In her essay on P. D. James' Cover Her Face, Deborah Crombie (a best-selling author, we once again are pointedly reminded) allows that "While a few of the Golden Age detectives were policemen, perhaps most notably Ngaio Marsh's Roderick Alleyn, they were also aristocrats...." Well, this is true of Alleyn, but not so of other Golden Age policeman protagonists that I recall (see those listed above). You actually cannot always generalize from the Crime Queens to all Golden Age British writers.
Crombie observes that murder is not taken lightly in James' first detective novel, "an attitude that marks a departure from most Golden Age whodunits." I find this statement rather sweeping. It ignores or insufficiently credits the important changes going on in the classical detective novel in the 1930s.

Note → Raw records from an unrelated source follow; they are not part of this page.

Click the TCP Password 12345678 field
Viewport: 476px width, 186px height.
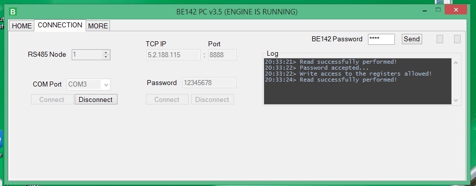(209, 83)
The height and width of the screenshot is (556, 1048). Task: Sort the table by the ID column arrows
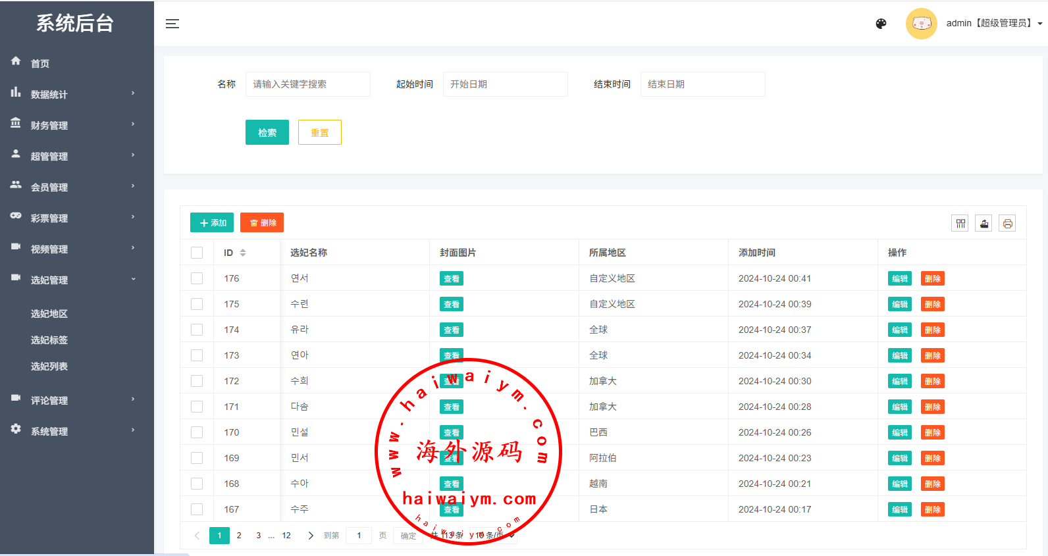243,253
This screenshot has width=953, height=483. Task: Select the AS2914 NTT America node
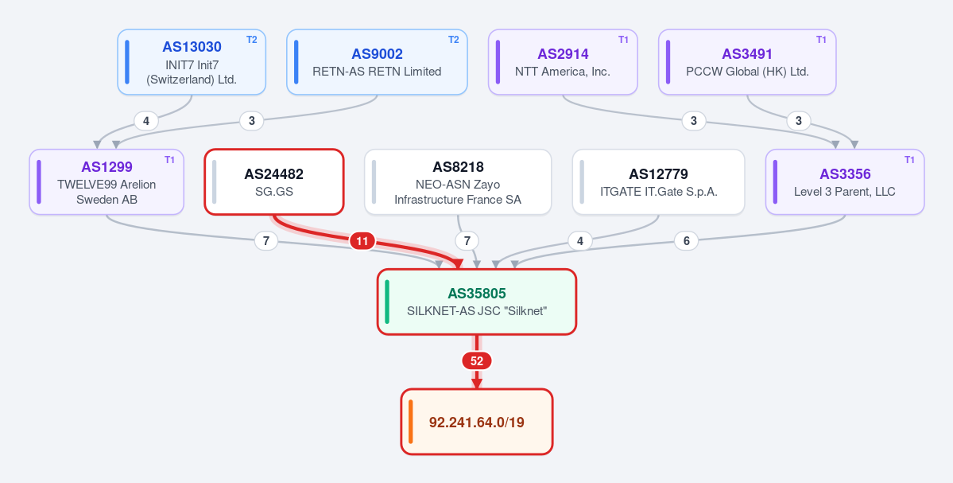coord(563,62)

Crombie concludes that Cover Her Face is "a bridge between the enjoyable but workmanlike whodunits (with the exception of the Peter Wimsey novels of Dorothy L. Sayers) of the years between the wars, and the evolution of the British detective story into its modern incarnation, the detective novel, which can take its place with the best of today's literature."

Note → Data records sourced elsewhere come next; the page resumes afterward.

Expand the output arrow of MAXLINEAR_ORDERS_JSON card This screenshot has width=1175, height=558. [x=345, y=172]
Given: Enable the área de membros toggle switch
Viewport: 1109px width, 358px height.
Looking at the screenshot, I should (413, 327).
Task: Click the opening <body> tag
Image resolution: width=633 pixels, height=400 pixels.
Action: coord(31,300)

Was Dorothy L. Sayers really the only Golden Age British mystery writer who wrote genuine literature, like modern mystery writers today (like--to throw out a name completely at random, of course--Deborah Crombie)? Is Sayers' Whose Body? a better novel than, say, Margery Allingham's Dancers in Mourning, Nicholas Blake's The Beast Must Die or Michael Innes' Lament for a Maker? I am not persuaded by Crombie's bare assertions.
In his essay on Nicolas Freeling's Gun Before Butter, Jason Goodwin indelicately observes that Freeling "belonged to a generation [of writers] that spat out Agatha Christie and her fellows, and admired Chandler." Although actually Freeling had some nice things to say about Sayers' fiction (and some scabrous things to say about Allingham's), those sentiments certainly are reflected in BTDF, despite the presence of two Christie books. The inclusion of a few Golden Age greats in this book feels largely likely tokenism, a slight attempt to redress a huge imbalance in favor of modern/hard-boiled/noir/procedural crime fiction.
|last seen puzzling|
Nevertheless, from my perspective as a classic mystery lover, I find BTDF a disappointment because to me it represents a lost opportunity. I would have preferred what President Obama in another context calls a balanced approach.*
Many BTDF contributors may be dubious of this assertion, but it actually is possible to admire both Christie and Chandler, to think both authors are great creative artists.
As noted above, even some of the few contributors on classical detective novels in BTDF seem eager to distinguish their special gal or guy from those other "mere puzzlers." The new Poirot mystery writer, Sophie Hannah, in her interesting essay on the late Jill McGown is as bold as the book gets in defending the puzzle: "If, like me, you're a structure freak, if you believe the puzzle aspect of crime fiction matters, read her," Hannah writes, with some commendable passion, of McGown's work.
Hannah's particular preferences (and her unabashedly expressed enthusiasm) are unfortunately rather rare in BTDF, however. When I got to Paul Charles' essay on Colin Dexter's Last Bus to Woodstock and on page 278 read the line "Dexter's books are essentially puzzles," I found myself wondering, how in the world did Dexter's detective novel ever get to be a book that is to die for?
*(And it's not just classical mystery that is neglected among the "old"--i.e., earlier than 1960--books. Besides the comparative absence of the post-WW2 psychological suspense novel associated so much with women writers, there is the invisibility of such brilliant, noirish plot constructors as Cornell Woolrich, Joel Townlsey Rogers and Fredric Brown).